Hunger

Last week I wrote about a nearby farm stand and the joy I get from beautiful fresh food. Unfortunately, the entire time I was writing I was acutely aware that my pleasure was, in part, a result of my privilege. I could take advantage of the farm stand because I could get there easily, and I could afford to pay more than supermarket prices. A short distance in the other direction is a neighborhood where most residents do not have these advantages.

I drive by a billboard between my home and this neighborhood every day that asks, “Why do 1 in 6 children in America struggle with hunger?”

Billboard, Pittsfield, MA

Billboard, Pittsfield, MA

 

The county I lived in until a few months ago, Talbot County, Maryland, is one of the wealthiest in the country, but 43% of its public school children are on free and reduced meals. My Rotary Club, Tidewater Rotary of Easton, participated in “CarePacks,” a program that filled backpacks with food and snacks for children to take home over the weekend.  CarePacks was dependent on government surplus and private donations. Because the food had to last through the storage, packing and distribution process, it was largely canned or packaged. Occasionally they were able to add a piece of fruit.
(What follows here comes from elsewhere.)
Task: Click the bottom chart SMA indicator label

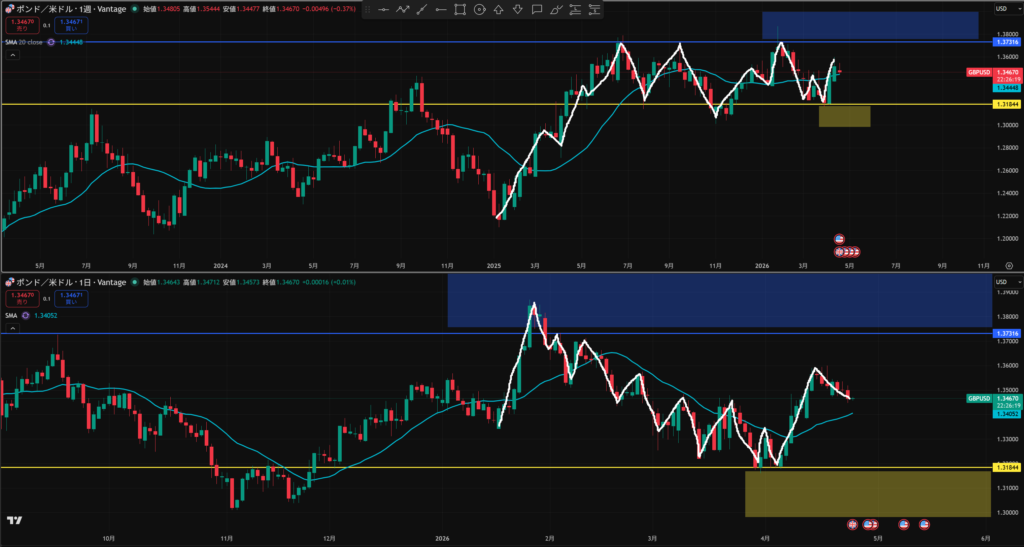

The children served by CarePacks went home to houses with working parents (often with multiple jobs) who, when money ran low, paid the rent and met their car payments, but cut back on food because it was a “discretionary item.” Food insecurity, or not knowing when or if they will have adequate food, affects families of every race and ethnicity. Rather than living in an oasis that would sustain them in the middle of a desert, these families are living in a “food desert,” an area without access to fresh, nutritional food in spite of being in the middle of abundant farmland.

When I relocated to Berkshire County I found out about a program at the Downtown Pittsfield Farmers Market that enables seniors and  families who receive food assistance  to double the value of their benefits(while funds last) for the purchase of  fresh food. A short while later I was touring Berkshire Community College and noticed a food pantry which had not been present when I left 15 years ago. Pantries and other food programs have become a regular feature at community colleges.

These are all wonderful programs, started and supported by caring people. But they do not answer the question, “Why do 1 in 6 children in America struggle with hunger?” The greatest country in the world can afford to feed all its children but chooses not to.  And, in the name of “making us great again,” our leaders would cut resources to the most vulnerable while adding to those who need them least.

This is not leadership. It is a cruel and callous disregard for basic human rights.